Nur mal so als Gedankenspiel:

Warum muß es gleich ein eigener Verein sein?
O.K. - die bestehenden Vereine haben da nix zu bieten und vom Image her wäre z.B. der RV-Blitz SB (bei dem ich bin) wohl der Letzte, der einem da einfällt (geb' ich ja offen und ehrlich zu),

aber:

Die Zersplitterung in 1000 Vereine für kleine Spezialgebiete bringt keinem was - da sagen sich doch die zuständigen Behörden: "Ah ja - 10 Leute... soso - Ihr wollt einen BikePark...".

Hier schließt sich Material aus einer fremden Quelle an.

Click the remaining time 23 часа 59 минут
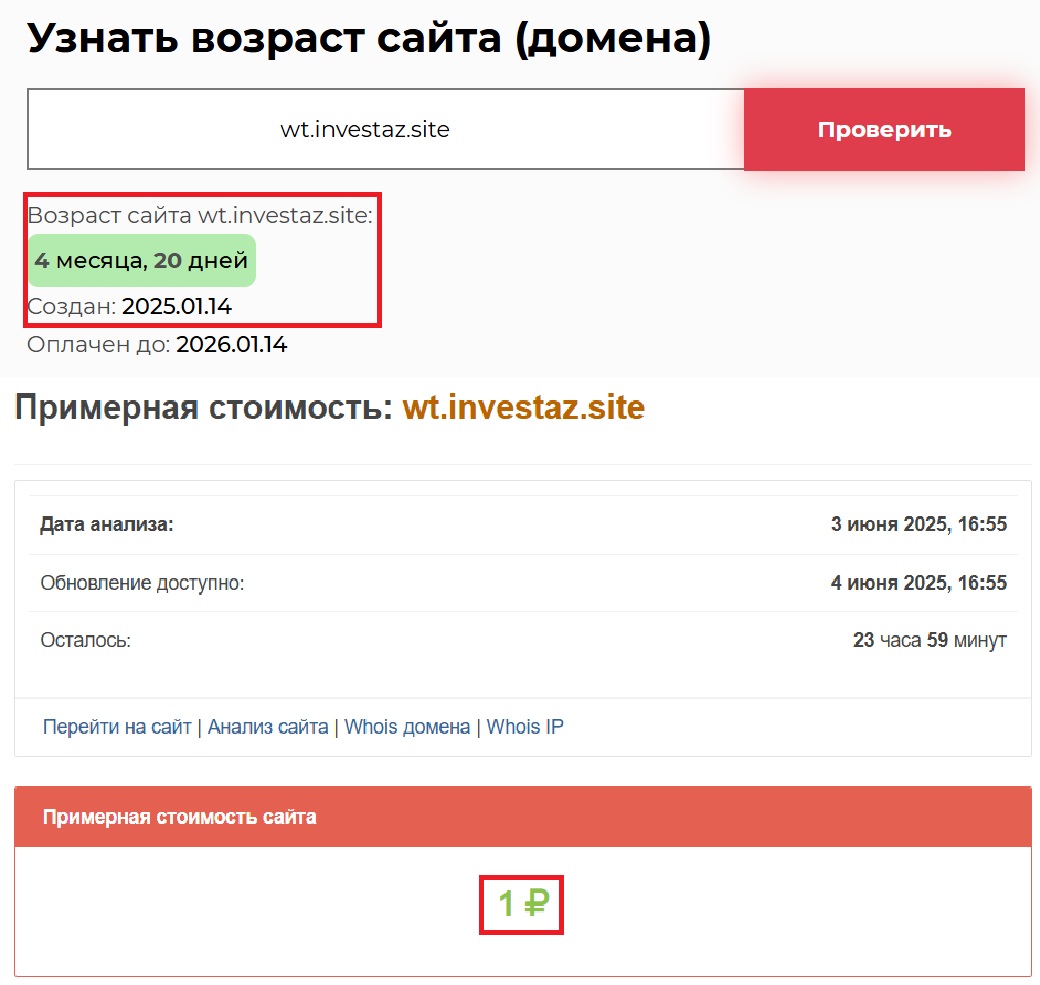The width and height of the screenshot is (1040, 985). tap(929, 640)
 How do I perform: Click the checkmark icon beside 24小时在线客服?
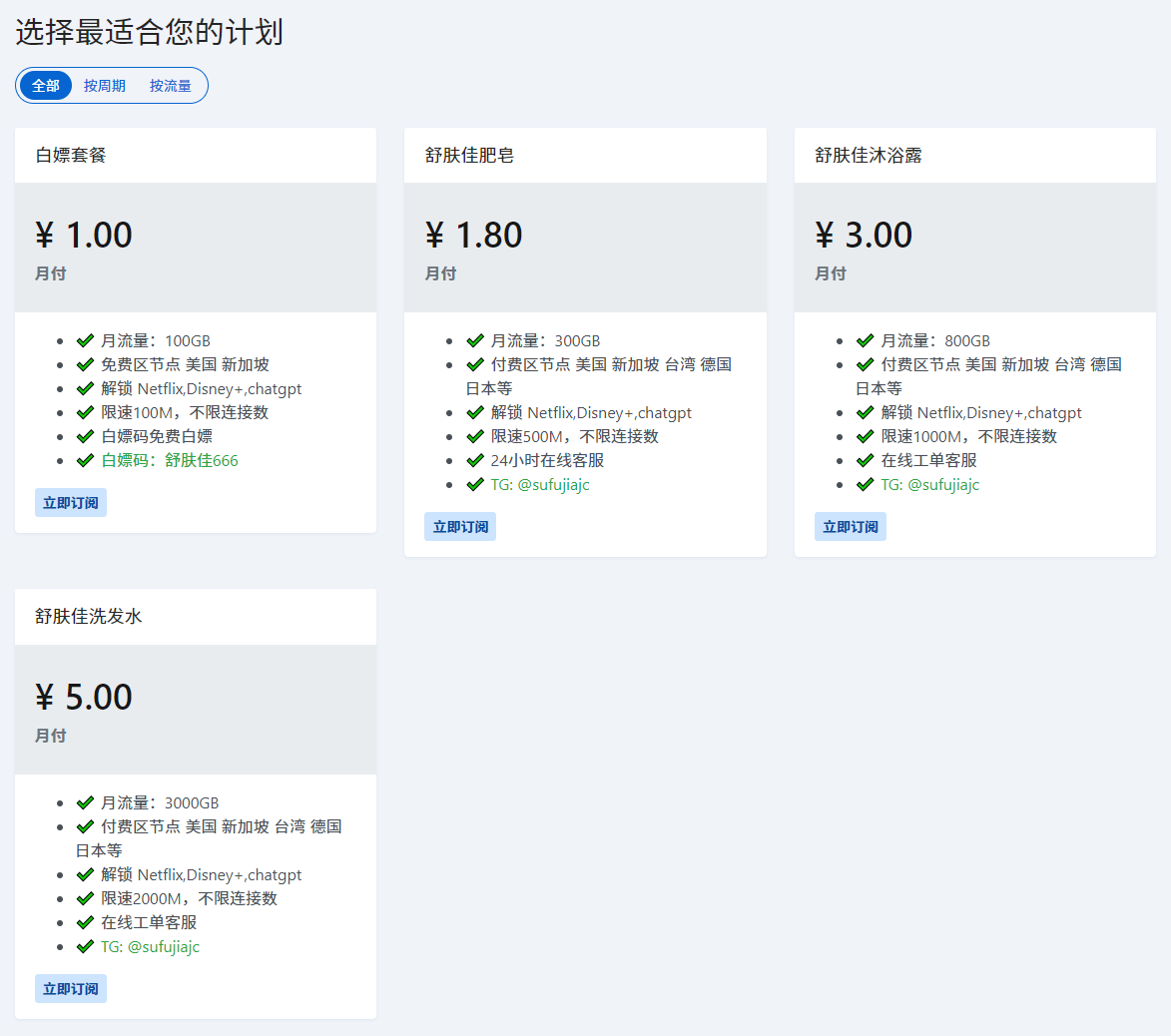click(475, 461)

Wenn aber ein Verein mit ein paar hundert Mitgliedern kommt, die alle auch irgendwelche Beziehungen haben und aus den verschiedensten Gesellschaftsschichten stammen und darüber hinaus schon seit Jahren irgendwelche Veranstaltungen organisiert hat, von denen die Stadt und die Region auch was hat, sieht die Sache schon anders aus.

Um konkreter zu werden:
Ich kann hier ja nur für den Blitz sprechen - der Verein hat ja nix gegen neue Disziplinen - im Gegenteil! In den 80'ern wurden hier in SB z.B. BMX-Rennen organisiert, Anfang der 90'er noch gab es MTB-Rennen, bei denen u.A. Mike Kluge am Start war. Das alles hatte nationales Niveau! 
Die Sache hat 3 Haken: 
1.) Vereine haben generell (nicht nur hier in SB und auch nicht nur der Radsport) ein Generationenproblem - Vereine sind uncool - haben ein schlechtes Image. Klar - wenn ich als einzelner in einen Verein eintrete, dort der einzige z.B. Downhiller bin, deshalb nix erreichen kann, dann trete ich auch bald wieder aus. Aber so wird das halt nix.
2.) Mann kann ja von einem Verein, in dem z.B. keine Downhiller sind nicht erwarten, daß er die Infrastruktur dafür schafft - das geht weder finanziell noch personell. Zumal wohl auch das entsprechende Know How fehlt.
3.) Engagement. Auch bei den Mitgliedern eines Vereins ist die Bereitschaft tatsächlich was zu tun und aktiv mitzuhelfen erschreckend gering. Die meisten nutzen Vereine rein passiv - denken: ich bezahl meine 3 Euro /Monat (!!!) und bekomme dafür ordentlich Leistung - das das nicht gehen kann, dürfte jedem klar sein. 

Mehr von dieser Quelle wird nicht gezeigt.